Diego Sánchez

Personal information
- Full name: Diego Sánchez Pérez
- Date of birth: 18 July 2003 (age 22)
- Place of birth: Avilés, Spain
- Position: Left back

Team information
- Current team: Sporting Gijón
- Number: 5

Youth career
- 2011–2021: Sporting Gijón

Senior career*
- Years: Team / Apps / (Gls)
- 2021–2022: Sporting B / 42 / (2)
- 2022–: Sporting Gijón / 106 / (2)

= Diego Sánchez (footballer, born 2003) =

Spanish footballer

Diego Sánchez Pérez (born 18 July 2003) is a Spanish professional footballer who plays as a left back for Sporting de Gijón.

==Club career==
Born in Avilés, Asturias, Sánchez joined Sporting de Gijón's Mareo in 2011, aged eight. He made his senior debut with the reserves on 14 February 2021, coming on as a late substitute in a 0–1 Segunda División B away loss against CD Lealtad.

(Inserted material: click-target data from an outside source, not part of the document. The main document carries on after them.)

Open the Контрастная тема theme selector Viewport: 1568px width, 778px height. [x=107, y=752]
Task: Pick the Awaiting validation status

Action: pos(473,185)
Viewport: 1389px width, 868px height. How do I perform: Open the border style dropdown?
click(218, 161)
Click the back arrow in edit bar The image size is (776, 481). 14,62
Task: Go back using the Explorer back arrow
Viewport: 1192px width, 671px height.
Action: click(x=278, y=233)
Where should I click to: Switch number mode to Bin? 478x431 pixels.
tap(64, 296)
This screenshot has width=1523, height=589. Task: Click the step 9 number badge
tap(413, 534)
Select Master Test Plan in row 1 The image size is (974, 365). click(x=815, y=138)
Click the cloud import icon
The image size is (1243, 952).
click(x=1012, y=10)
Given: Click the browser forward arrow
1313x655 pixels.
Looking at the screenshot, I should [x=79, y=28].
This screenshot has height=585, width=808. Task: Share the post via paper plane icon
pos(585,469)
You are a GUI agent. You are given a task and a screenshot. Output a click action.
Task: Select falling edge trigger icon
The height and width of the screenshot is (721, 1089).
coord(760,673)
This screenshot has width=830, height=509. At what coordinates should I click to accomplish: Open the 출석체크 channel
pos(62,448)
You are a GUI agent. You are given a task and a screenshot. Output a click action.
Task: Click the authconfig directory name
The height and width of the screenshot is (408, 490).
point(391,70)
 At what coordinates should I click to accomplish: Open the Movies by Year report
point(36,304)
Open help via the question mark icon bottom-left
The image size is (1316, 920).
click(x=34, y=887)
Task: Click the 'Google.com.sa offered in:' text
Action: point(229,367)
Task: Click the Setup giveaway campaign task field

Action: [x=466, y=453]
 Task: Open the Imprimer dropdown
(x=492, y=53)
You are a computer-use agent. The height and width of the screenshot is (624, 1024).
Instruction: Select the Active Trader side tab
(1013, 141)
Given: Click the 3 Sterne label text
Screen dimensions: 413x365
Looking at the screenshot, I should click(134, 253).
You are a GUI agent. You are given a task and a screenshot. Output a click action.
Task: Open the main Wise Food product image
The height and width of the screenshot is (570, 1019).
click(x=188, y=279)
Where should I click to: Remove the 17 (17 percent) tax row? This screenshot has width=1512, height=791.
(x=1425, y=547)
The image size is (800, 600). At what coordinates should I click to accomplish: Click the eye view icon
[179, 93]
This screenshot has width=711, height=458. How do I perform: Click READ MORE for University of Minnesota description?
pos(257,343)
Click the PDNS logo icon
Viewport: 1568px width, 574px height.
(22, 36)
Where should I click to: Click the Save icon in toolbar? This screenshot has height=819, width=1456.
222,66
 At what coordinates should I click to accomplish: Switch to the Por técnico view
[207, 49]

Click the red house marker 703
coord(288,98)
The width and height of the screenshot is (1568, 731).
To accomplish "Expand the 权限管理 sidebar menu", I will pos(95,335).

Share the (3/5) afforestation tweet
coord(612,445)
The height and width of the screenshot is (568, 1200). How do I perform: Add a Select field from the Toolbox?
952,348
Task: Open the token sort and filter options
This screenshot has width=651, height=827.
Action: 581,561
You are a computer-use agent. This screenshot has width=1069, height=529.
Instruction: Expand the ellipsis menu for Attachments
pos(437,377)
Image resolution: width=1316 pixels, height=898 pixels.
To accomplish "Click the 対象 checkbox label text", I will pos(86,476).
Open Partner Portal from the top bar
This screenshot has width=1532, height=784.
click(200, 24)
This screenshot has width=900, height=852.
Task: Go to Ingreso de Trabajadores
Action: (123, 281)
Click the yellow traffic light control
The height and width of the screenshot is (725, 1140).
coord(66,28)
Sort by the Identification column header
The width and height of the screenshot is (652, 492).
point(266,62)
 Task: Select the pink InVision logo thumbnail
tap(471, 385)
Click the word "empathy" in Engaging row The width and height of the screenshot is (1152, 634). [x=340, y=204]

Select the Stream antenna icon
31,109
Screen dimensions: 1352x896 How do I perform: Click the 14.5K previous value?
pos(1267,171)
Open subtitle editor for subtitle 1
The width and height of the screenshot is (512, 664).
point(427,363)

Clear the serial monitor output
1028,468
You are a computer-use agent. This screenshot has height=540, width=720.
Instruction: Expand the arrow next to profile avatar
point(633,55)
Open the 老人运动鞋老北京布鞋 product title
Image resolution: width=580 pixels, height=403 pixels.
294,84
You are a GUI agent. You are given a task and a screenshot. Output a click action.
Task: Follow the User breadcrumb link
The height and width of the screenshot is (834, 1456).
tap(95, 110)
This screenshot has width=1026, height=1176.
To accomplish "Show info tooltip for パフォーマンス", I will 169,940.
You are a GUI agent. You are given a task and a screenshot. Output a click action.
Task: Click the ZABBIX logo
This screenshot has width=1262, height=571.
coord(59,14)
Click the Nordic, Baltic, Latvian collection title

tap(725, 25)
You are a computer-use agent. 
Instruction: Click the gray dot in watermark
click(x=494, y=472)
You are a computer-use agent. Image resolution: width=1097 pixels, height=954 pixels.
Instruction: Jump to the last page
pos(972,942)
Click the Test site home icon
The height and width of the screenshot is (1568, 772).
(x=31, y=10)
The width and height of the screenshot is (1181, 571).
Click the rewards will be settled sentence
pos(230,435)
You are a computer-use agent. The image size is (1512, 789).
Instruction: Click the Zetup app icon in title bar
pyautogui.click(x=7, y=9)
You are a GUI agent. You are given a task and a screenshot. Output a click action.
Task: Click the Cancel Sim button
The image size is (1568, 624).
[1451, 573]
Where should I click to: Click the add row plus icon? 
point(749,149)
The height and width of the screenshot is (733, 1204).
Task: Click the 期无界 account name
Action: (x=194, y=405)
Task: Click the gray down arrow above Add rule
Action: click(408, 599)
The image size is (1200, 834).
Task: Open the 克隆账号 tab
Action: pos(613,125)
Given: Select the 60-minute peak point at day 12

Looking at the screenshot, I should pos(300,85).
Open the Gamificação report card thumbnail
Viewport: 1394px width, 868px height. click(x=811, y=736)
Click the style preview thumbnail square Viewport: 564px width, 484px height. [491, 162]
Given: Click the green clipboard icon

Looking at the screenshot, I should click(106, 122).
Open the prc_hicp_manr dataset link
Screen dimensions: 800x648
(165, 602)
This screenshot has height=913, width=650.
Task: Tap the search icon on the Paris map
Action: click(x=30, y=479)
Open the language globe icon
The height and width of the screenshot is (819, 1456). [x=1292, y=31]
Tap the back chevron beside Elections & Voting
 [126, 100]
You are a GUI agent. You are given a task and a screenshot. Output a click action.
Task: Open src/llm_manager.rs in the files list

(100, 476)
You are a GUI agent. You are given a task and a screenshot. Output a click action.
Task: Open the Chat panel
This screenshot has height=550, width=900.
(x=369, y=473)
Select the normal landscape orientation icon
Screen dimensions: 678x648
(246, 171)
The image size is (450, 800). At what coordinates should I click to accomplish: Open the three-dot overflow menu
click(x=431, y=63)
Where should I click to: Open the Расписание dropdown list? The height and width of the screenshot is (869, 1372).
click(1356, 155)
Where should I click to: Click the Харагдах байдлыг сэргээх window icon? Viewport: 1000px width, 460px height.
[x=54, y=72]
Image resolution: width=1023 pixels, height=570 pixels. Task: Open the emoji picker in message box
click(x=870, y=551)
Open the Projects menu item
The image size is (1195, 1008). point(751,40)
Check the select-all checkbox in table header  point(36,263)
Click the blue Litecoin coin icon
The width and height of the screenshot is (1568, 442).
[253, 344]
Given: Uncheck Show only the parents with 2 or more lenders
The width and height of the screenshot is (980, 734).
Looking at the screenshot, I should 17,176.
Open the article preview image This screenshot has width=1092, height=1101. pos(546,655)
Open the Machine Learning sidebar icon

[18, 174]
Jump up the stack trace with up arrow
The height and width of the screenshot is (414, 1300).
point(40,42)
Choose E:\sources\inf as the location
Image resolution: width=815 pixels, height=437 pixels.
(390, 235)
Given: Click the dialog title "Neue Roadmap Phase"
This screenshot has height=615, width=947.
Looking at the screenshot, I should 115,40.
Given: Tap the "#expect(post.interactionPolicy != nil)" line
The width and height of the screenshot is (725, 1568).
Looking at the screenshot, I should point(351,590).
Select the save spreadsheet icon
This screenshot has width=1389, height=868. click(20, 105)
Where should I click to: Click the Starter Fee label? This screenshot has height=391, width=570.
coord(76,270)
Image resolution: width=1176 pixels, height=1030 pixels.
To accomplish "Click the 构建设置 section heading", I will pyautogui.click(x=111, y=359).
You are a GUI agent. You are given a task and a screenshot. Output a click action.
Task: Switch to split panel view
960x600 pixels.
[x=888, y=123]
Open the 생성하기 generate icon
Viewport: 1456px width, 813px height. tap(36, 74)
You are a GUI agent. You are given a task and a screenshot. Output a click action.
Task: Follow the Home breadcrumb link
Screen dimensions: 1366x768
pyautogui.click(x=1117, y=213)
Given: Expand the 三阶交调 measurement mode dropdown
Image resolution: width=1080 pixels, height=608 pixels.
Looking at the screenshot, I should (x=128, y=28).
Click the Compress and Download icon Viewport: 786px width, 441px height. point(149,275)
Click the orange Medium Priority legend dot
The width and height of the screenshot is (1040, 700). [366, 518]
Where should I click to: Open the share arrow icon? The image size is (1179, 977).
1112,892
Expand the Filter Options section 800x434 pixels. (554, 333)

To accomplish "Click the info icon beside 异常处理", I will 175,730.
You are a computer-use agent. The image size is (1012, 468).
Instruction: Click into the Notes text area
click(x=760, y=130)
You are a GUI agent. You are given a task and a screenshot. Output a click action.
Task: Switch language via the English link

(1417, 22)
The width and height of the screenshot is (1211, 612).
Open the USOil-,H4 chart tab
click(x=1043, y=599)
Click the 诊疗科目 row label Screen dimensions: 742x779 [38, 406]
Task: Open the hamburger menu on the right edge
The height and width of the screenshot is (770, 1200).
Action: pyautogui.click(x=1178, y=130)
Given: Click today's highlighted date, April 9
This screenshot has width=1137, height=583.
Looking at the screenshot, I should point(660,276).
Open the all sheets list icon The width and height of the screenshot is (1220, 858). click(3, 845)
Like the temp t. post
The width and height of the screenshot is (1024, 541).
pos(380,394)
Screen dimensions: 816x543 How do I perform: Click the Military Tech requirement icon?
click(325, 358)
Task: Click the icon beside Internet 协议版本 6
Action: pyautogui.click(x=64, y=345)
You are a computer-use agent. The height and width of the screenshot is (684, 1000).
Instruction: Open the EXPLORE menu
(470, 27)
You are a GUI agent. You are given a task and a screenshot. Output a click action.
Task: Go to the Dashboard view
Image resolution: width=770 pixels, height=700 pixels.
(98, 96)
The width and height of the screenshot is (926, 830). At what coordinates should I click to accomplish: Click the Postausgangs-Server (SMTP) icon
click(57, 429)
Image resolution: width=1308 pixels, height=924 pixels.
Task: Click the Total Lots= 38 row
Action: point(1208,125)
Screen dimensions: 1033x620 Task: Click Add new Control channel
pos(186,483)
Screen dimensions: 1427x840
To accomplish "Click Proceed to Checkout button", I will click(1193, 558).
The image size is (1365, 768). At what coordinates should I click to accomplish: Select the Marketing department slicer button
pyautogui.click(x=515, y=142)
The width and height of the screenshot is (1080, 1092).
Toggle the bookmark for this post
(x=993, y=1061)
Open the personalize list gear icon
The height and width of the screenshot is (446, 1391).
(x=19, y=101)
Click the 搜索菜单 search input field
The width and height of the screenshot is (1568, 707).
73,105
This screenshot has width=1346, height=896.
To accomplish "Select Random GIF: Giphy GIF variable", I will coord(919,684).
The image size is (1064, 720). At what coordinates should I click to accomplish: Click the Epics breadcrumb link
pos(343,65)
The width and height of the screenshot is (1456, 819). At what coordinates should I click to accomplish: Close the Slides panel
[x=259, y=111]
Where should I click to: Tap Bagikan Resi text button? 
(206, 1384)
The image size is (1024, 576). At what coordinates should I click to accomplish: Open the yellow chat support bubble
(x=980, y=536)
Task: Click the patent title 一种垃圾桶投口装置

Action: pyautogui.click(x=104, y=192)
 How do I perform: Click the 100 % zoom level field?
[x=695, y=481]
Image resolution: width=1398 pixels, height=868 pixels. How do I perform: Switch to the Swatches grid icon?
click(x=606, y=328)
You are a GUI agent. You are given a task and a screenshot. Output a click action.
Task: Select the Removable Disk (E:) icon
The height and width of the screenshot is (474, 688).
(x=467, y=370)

Sánchez scored his first senior goal on 16 May 2021, netting the B's third in a 3–1 home win over CD Guijuelo, as both sides were already relegated. On 23 July, he renewed his contract for a further two seasons, being definitely assigned to the reserve side.

Sánchez made his first team debut on 29 May 2022, replacing fellow youth graduate Pablo García in a 0–1 home loss against UD Las Palmas in the Segunda División. The following 16 February, he renewed his contract until 2027 and was definitely promoted to the main squad.